Goal of the exercise »
Render every line from the one containing "Click the microphone icon in system tray" down to the one containing "Action: point(559,325)" as a JSON list of strings, one string per line, with blank lines left out.

Entries »
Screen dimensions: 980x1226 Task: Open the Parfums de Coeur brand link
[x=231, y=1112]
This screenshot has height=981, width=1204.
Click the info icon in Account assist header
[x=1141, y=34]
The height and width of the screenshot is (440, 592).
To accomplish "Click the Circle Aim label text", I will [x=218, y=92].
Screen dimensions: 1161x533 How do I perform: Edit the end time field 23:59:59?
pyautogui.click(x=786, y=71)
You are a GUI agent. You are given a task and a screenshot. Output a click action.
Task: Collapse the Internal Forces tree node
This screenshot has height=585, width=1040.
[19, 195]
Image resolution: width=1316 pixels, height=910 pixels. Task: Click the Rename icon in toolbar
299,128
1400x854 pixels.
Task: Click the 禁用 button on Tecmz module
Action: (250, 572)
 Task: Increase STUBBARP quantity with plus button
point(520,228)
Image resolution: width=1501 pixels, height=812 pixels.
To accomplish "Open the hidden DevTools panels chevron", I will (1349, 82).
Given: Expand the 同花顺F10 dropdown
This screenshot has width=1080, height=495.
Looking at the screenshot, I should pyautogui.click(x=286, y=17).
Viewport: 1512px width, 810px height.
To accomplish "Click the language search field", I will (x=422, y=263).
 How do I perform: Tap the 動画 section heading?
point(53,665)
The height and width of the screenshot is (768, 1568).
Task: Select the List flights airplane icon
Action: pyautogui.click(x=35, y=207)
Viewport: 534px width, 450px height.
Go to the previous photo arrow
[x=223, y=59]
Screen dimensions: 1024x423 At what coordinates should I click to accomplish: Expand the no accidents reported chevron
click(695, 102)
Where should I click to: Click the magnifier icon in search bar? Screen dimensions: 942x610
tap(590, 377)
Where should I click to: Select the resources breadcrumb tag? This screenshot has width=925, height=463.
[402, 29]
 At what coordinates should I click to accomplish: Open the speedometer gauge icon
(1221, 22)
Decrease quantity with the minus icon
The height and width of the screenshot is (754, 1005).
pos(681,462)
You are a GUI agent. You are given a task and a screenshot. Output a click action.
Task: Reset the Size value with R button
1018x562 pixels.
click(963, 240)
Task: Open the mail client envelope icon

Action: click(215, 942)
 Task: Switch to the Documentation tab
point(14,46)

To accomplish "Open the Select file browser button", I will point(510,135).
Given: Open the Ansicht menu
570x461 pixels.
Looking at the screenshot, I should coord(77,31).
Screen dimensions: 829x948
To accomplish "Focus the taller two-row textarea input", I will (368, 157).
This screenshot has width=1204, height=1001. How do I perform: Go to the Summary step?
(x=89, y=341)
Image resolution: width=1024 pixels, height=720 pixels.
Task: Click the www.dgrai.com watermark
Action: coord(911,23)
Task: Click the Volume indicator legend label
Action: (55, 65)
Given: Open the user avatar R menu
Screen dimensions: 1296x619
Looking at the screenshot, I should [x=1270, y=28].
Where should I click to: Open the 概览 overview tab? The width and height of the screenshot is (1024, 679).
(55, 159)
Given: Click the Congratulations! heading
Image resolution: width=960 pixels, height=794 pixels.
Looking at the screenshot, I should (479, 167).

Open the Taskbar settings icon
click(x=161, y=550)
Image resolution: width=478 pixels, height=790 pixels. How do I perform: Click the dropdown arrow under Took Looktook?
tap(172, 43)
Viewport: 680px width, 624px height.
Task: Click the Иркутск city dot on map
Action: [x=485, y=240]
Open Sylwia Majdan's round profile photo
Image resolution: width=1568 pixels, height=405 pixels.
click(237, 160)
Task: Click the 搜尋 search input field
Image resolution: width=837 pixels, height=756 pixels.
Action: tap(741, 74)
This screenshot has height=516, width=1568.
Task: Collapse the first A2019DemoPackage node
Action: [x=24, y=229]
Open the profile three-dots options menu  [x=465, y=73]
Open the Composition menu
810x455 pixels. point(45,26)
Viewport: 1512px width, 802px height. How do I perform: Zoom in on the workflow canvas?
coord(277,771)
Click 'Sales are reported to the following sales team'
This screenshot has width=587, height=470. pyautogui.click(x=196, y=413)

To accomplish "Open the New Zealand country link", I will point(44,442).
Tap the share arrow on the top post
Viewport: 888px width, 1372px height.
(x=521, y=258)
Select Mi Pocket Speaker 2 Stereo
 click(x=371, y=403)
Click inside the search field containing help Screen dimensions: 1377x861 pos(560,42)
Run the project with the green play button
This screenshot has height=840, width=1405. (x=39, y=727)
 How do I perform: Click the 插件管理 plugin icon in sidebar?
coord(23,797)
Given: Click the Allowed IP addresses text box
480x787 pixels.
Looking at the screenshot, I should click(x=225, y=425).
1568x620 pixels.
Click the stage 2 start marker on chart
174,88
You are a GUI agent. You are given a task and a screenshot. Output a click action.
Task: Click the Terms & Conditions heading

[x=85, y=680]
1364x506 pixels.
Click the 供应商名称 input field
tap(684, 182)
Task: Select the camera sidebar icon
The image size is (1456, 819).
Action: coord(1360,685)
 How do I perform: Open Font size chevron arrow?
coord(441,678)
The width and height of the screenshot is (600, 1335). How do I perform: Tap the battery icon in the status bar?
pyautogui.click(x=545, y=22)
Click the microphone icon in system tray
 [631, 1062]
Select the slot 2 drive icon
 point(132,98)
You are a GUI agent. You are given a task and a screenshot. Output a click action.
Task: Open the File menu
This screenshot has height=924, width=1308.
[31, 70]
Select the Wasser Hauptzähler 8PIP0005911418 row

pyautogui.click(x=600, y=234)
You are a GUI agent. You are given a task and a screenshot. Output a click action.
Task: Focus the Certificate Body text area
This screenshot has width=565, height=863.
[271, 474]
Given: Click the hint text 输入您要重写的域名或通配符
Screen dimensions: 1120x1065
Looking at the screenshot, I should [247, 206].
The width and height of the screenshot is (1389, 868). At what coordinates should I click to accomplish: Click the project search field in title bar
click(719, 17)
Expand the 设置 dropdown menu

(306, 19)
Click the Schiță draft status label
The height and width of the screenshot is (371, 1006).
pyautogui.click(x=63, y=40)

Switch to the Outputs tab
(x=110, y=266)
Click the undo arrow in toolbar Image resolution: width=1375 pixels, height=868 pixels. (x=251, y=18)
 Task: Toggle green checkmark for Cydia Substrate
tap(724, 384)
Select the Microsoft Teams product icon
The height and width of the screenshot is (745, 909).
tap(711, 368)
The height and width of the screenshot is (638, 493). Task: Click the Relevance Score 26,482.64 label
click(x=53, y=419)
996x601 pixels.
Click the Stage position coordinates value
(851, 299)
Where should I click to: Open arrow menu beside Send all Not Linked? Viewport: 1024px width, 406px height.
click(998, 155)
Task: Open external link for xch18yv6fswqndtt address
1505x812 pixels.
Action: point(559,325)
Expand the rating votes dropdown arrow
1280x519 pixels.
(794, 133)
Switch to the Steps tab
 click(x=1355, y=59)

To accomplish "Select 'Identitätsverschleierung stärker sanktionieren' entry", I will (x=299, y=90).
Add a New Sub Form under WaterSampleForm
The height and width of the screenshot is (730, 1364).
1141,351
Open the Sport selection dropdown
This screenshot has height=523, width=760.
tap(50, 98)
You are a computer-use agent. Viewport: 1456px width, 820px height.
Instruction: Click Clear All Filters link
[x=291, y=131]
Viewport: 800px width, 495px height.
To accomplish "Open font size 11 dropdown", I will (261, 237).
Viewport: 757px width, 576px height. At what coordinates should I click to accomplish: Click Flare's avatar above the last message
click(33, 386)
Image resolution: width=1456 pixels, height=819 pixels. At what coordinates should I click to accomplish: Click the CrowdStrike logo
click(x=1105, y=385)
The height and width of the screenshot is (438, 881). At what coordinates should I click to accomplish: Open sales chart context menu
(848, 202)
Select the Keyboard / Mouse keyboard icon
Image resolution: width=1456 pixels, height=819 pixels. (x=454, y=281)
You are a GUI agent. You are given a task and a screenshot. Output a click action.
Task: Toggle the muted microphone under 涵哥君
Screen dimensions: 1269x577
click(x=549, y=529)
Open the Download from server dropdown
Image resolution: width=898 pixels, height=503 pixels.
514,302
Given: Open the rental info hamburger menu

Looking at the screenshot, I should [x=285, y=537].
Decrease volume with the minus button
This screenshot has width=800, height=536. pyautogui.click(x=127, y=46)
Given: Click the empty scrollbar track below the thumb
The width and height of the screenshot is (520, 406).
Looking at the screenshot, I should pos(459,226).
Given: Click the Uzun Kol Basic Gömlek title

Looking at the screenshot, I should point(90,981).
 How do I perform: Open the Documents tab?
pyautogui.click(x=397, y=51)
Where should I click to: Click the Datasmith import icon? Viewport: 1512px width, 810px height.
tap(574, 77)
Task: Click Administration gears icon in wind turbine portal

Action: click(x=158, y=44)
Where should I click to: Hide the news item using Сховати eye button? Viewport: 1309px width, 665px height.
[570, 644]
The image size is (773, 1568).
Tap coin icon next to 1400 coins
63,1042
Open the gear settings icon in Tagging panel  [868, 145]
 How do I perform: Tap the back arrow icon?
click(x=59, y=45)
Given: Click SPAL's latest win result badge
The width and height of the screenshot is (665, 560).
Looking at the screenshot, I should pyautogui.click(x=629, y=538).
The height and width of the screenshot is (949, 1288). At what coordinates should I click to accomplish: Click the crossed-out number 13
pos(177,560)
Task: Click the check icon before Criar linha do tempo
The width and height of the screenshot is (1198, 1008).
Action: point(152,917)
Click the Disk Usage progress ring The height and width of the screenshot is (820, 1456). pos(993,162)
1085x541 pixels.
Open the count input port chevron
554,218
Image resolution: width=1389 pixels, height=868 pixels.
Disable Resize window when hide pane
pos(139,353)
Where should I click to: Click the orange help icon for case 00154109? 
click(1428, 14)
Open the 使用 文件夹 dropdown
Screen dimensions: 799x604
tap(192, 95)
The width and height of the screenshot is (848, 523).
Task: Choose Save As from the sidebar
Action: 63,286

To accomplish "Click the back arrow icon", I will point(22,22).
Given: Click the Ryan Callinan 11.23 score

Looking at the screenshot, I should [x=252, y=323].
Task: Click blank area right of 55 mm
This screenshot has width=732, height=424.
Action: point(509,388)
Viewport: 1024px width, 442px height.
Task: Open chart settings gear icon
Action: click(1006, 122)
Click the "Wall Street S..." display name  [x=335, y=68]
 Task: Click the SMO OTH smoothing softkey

Expected answer »
[
  "Click the microphone icon in system tray",
  " [631, 1062]",
  "Select the slot 2 drive icon",
  " point(132,98)",
  "You are a GUI agent. You are given a task and a screenshot. Output a click action.",
  "Task: Open the File menu",
  "This screenshot has height=924, width=1308.",
  "[31, 70]",
  "Select the Wasser Hauptzähler 8PIP0005911418 row",
  "pyautogui.click(x=600, y=234)",
  "You are a GUI agent. You are given a task and a screenshot. Output a click action.",
  "Task: Focus the Certificate Body text area",
  "This screenshot has width=565, height=863.",
  "[271, 474]",
  "Given: Click the hint text 输入您要重写的域名或通配符",
  "Screen dimensions: 1120x1065",
  "Looking at the screenshot, I should [247, 206].",
  "The width and height of the screenshot is (1389, 868). At what coordinates should I click to accomplish: Click the project search field in title bar",
  "click(719, 17)",
  "Expand the 设置 dropdown menu",
  "(306, 19)",
  "Click the Schiță draft status label",
  "The height and width of the screenshot is (371, 1006).",
  "pyautogui.click(x=63, y=40)",
  "Switch to the Outputs tab",
  "(x=110, y=266)",
  "Click the undo arrow in toolbar Image resolution: width=1375 pixels, height=868 pixels. (x=251, y=18)",
  " Task: Toggle green checkmark for Cydia Substrate",
  "tap(724, 384)",
  "Select the Microsoft Teams product icon",
  "The height and width of the screenshot is (745, 909).",
  "tap(711, 368)",
  "The height and width of the screenshot is (638, 493). Task: Click the Relevance Score 26,482.64 label",
  "click(x=53, y=419)",
  "996x601 pixels.",
  "Click the Stage position coordinates value",
  "(851, 299)",
  "Where should I click to: Open arrow menu beside Send all Not Linked? Viewport: 1024px width, 406px height.",
  "click(998, 155)",
  "Task: Open external link for xch18yv6fswqndtt address",
  "1505x812 pixels.",
  "Action: point(559,325)"
]